December 4, 2016

A Webster Republican’s declaration

I am a Republican. I am not, however, one of those gay-hating, pro-life Republicans; I identify as Republican because I like small government, I think capitalism is the economic way to go and I believe in hard work and taking responsibilities for my own actions.

There is much I’d like to see change in government, as I’m sure most people would, but the way I would like to see it change the most is for the people to stand and take our government back.

Government was never meant to rule over us, but rule with our permission, and if we don’t like it, we have the power to change it.

All of this is laid out in the second paragraph of the Declaration of Independence:

“Governments are instituted among Men, deriving their just powers from the consent of the governed, — That whenever any Form of Government becomes destructive of these ends, it is the Right of the People to alter or to abolish it…”

Constitutional Accuracy

One of the main problems we have in this country is misunderstanding the Declaration. This misunderstanding stems from a lack of education.

Most people misquote the Declaration and Constitution — when they think they are quoting it. Many adults never read these two documents. I know I never read either of them between the ages of eight, when I had to read them for school, and 18, when I realized how important they were. This is one problem that could be solved through our school system.

The lack of understanding of the Constitution became self-evident when the government shutdown in 2013. Many people who were very loud with their opinions blamed the shutdown on the Republicans in Congress. This blame was true, but what very few people seemed to understand was not passing every law and bill that comes through Congress is the job of the House of Representatives.

Article 1, Section 7 of the Constitution clearly states this: “All Bills for raising Revenue shall originate in the House of Representatives; but the Senate may propose or concur with Amendments as on other Bills.”

This system was put in place to allow for discourse so people of opposing sides could reach an agreement. If no agreement can be made, no bill can pass.

Another problem comes from misunderstanding Article 1, Section 1 of the Constitution, where it states: “All legislative Powers herein granted shall be vested in a Congress of the United States, which shall consist of a Senate and House of Representatives.”

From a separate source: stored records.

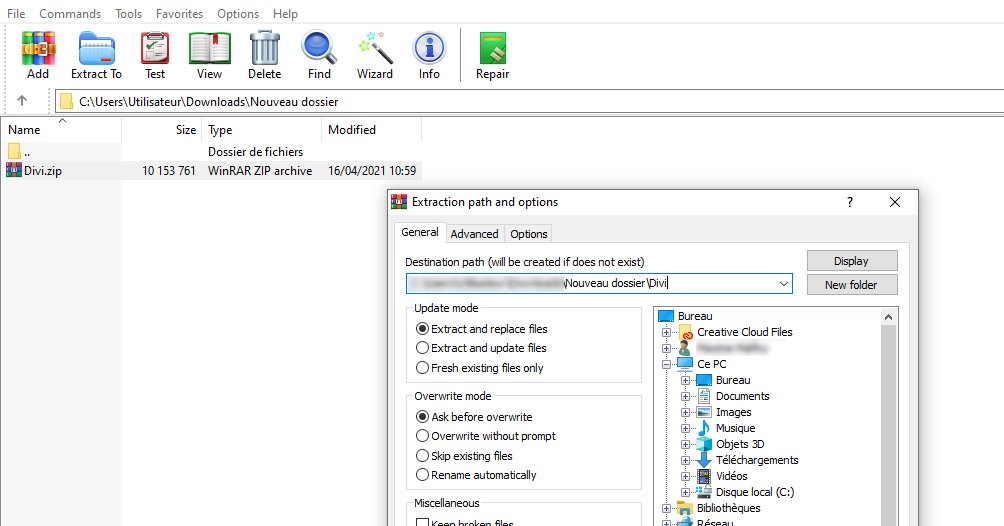Screen dimensions: 1004x526
Task: Expand the Téléchargements tree node
Action: 686,460
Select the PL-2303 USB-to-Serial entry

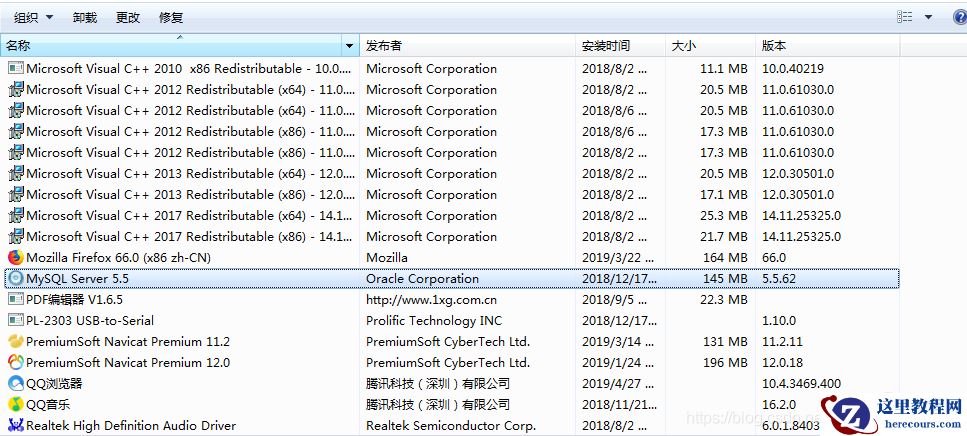pyautogui.click(x=90, y=321)
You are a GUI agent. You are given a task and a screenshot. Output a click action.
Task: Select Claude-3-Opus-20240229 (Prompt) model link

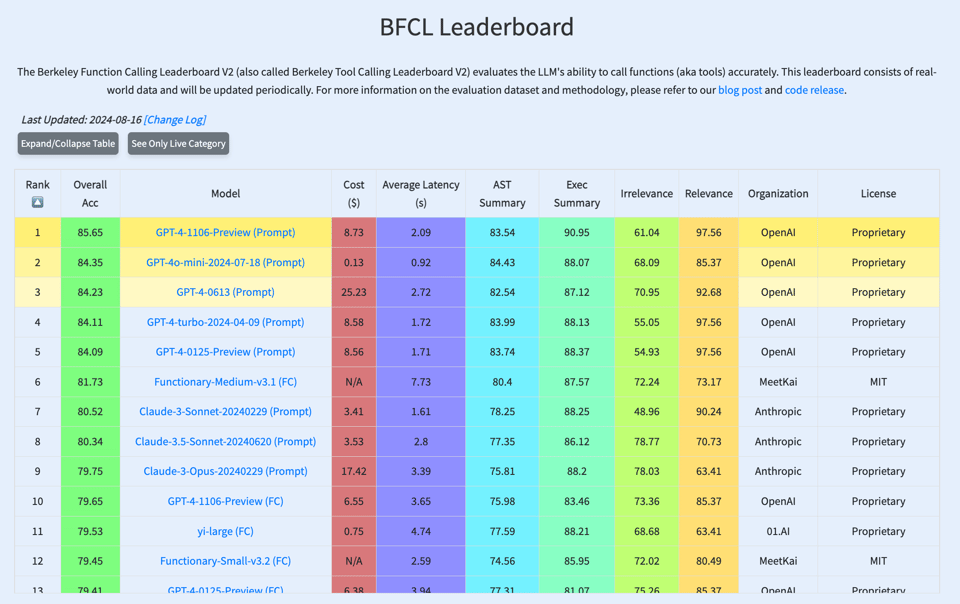[225, 471]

Nowhere in this document did Thomas Jefferson or the other authors of the Constitution say the president has all legislative powers. The Founding Fathers set up a   system of checks and balances so one branch of government, or person, would not be able to gain too much power. This misunderstanding, again, could easily be remedied with better education on these two important documents.

For me, the Declaration of Independence and the Constitution are so important to this country and to me as a constituent that I carry around a pocket version of both in my purse. I do this so I can read and reference them when I need to and do so with accuracy.

Government Parenting

I would also love to see the government stop acting like a parent. I am perfectly capable of making my own decisions, good or bad. But, for this to happen, the majority of the people have to want the same thing. I’m not talking about the military — that is one thing the government is supposed to provide — I am talking about the regulations and taxes I have to pay for them.

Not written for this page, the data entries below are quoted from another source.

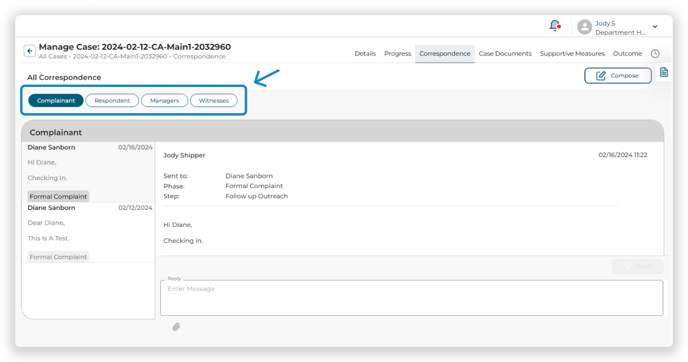Click the Compose button
Viewport: 688px width, 362px height.
click(x=618, y=75)
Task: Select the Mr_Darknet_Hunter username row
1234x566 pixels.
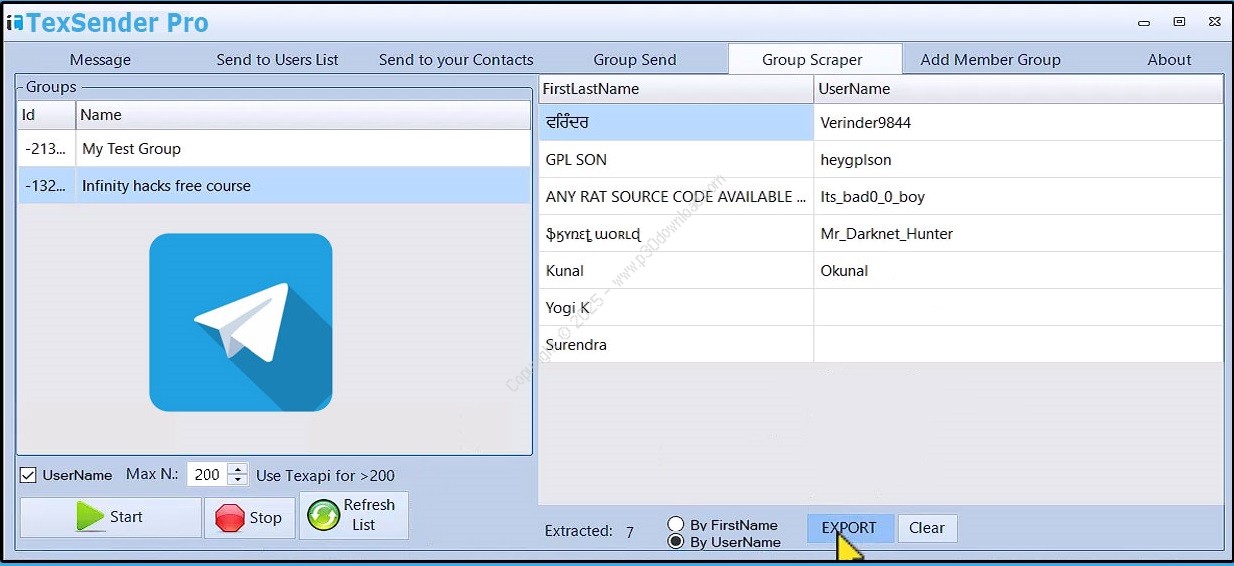Action: pos(1017,234)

From what I’ve seen, this is an issue because people can no longer be bothered to take responsibility for their own lives and safety. This is why it’s been federally mandated that a cup of hot coffee must have a warning that the contents are hot, or a package of peanuts that it contains nuts.

I also see parents who don’t want to take responsibility for their children. Instead of parenting they send their kids off to school with behavioral issues, and the school is somehow supposed to parent these children — though, in a way, the government says to.

My new favorite piece of legislation to hate is student loan forgiveness. As a student, I should be all for this, right? Wrong.

Question: From where does the government get its money?

Answer: Taxpayers.

So, if that’s the case, where would the government get the money to cover the cost of the lost student loan revenues? That’s right: the taxpayers.

Now I’m not downplaying the difficulties of finding a job after college. I’m not there, but it has already sent me into a few quarter-life crises. What I am saying is, paying off your debt without a $50,000-job, is totally doable. I’ve seen it done.

What I’ve also seen, though not at Webster, are students who  sign up for classes, get the government to pay for it all and then drop when their refund checks come in and they get all that money back. Every semester, these leeches would do this, and every semester they’d come back with a different sports car because they wrecked the one from last semester.

As a taxpayer I have no issue helping students who work hard and actually want to learn and further their education. But I have every issue with giving some leech a new car every six months and then telling them they don’t have to pay for it.

That’s what student loan forgiveness would do. It may help the few people who really need it, but it will mostly help the person who sloughed off in college, who is still working at Burger King because they never actually went to class and don’t have a degree.

I believe this because I believe people need to take responsibility for their own actions. If someone wants to skip class, not get a degree and then have a mountain of debt to pay off with no feasible way to do so, that is their right. It is not, however, my right or responsibility to pay off their debt for them.